« Justice » ! Ce mot résonne comme une libération pour Denis Robert. En fin de volume, l’auteur a pris soin de produire les arrêts qui cassent les jugements obtenus contre lui par la société Clearstream, le tribunal considérant que son enquête « ne dépassait pas les limites de la liberté d’expression. » On observera que si ces limites n’ont pas été enfreintes, le journaliste peut toujours se tromper de bonne foi dans ses hypothèses, l’opacité de la finance internationale étant structurée précisément pour qu’elle ne puisse pas être analysée au grand jour.
Denis Robert ne le reconnait pas explicitement mais la chose est implicite : toute cette affaire le dépasse largement, et en termes d’appréhension de ces problèmes, et en termes de moyens d’investigation : nous ne sommes pas dans un journalisme à l’américaine dont les budgets permettent de détricoter certaines combines d’officine.

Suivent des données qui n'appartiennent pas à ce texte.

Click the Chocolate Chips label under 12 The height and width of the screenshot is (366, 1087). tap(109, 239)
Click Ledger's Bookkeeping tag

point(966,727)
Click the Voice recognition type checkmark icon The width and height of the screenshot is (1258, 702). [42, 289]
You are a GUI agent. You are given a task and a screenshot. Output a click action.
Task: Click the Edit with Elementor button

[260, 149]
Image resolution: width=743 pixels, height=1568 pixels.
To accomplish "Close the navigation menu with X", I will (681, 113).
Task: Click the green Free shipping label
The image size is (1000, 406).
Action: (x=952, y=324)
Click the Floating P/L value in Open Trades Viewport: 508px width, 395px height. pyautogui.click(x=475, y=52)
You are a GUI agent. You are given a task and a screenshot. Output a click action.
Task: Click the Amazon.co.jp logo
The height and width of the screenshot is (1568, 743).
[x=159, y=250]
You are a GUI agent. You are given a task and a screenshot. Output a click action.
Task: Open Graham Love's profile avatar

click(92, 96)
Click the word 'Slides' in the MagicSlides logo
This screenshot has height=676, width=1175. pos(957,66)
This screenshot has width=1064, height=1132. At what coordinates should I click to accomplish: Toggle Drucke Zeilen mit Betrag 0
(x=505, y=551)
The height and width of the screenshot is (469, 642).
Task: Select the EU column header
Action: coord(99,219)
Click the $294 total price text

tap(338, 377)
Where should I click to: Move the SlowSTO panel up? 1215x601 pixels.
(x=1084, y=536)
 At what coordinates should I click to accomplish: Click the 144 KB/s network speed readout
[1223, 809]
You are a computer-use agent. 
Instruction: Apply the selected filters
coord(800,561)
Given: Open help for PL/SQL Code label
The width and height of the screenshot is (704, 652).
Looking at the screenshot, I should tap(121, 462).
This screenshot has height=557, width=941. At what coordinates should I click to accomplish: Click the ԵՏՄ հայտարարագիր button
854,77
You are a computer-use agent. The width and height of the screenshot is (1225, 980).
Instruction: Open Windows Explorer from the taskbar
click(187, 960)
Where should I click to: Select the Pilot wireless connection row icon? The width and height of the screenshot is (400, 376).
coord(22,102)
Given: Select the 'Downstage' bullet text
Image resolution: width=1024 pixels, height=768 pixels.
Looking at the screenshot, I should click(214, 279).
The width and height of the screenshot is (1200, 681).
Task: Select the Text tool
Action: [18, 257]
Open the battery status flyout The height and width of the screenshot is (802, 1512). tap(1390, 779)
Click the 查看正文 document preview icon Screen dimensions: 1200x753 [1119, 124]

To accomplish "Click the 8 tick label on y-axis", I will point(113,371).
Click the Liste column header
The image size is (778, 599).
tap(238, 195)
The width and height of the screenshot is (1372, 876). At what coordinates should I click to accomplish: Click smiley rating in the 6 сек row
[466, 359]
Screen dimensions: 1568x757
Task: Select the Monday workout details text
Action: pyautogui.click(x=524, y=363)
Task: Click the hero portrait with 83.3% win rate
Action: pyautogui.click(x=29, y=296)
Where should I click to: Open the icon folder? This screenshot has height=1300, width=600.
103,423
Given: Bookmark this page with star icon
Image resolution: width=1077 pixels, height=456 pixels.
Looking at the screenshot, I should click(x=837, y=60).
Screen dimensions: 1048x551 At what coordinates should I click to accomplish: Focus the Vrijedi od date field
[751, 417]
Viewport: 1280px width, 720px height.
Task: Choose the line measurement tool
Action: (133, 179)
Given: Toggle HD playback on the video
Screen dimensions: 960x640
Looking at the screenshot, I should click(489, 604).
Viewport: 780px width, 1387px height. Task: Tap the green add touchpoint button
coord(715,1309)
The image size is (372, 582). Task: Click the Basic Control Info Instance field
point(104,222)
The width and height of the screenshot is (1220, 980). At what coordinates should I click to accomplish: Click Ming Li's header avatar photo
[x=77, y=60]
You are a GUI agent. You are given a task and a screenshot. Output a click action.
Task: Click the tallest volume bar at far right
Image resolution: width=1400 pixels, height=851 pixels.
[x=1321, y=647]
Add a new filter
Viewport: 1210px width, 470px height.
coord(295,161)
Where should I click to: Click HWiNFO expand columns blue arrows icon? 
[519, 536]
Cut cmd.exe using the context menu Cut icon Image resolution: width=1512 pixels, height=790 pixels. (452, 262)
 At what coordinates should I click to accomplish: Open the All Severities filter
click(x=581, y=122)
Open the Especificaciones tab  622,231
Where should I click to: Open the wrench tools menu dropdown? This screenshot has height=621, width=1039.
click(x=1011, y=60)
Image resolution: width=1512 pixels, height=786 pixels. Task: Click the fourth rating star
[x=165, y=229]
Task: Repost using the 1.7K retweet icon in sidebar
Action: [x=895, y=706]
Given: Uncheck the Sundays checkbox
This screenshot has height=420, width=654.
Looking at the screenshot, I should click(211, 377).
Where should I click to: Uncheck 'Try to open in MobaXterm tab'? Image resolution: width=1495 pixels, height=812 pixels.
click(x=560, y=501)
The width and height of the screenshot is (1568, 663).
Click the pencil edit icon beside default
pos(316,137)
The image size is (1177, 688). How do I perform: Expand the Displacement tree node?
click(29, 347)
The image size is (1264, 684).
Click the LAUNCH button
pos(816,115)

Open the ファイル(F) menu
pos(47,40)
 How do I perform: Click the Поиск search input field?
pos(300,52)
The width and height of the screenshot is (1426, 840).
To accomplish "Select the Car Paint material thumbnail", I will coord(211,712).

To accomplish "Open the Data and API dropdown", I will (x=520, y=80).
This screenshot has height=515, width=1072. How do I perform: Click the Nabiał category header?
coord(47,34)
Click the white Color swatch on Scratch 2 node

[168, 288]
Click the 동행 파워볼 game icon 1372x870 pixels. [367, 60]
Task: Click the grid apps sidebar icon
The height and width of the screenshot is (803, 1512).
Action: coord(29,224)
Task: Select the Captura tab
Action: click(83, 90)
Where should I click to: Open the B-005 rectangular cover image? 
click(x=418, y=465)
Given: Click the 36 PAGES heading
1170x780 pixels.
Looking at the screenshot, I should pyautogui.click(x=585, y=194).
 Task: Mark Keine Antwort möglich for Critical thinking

On ne doit pas oublier non plus que le journalisme lui-même obéit à un système marchand et que l’argent va à une information susceptible de se vendre. En clair, si l’affaire Clearstream a eu à un certain moment une « valeur », c’est parce qu’elle s’inscrivait dans une campagne présidentielle qui ne s’accroche à cette enquête que par les vertus d’une forgerie.
Ces réserves faites, L’Affaire des affaires permet de dresser le portrait saisissant de grands commis de l’état dans leurs moments de folie : ce Jean-Louis Gergorin, à la fois puissant et fragile, et en tout cas pathétique ; cet Imad Lahoud au parcours inquiétant capable de passer en quelques mois de la case prison à l’une des cellules de sécurité les plus proches du sommet de l’état ; ce Dominique de Villepin, Premier Ministre flamboyant et redoutable, comptable de petites combines minables et de grands gestes historiques pour la France…
On savoure le portrait de l’avocat Richard Malka, complètement à charge évidemment, ce même Malka scénariste de bande dessinée, comme l’est Denis Robert. On ignorait le 9e art capable de telles ironies…
C’est un roman balzacien qui nous est offert là, magnifiquement servi par le dessin d’Astier. Probablement ce qui restera de l’époque quand elle sera rendue aux livres d’histoires.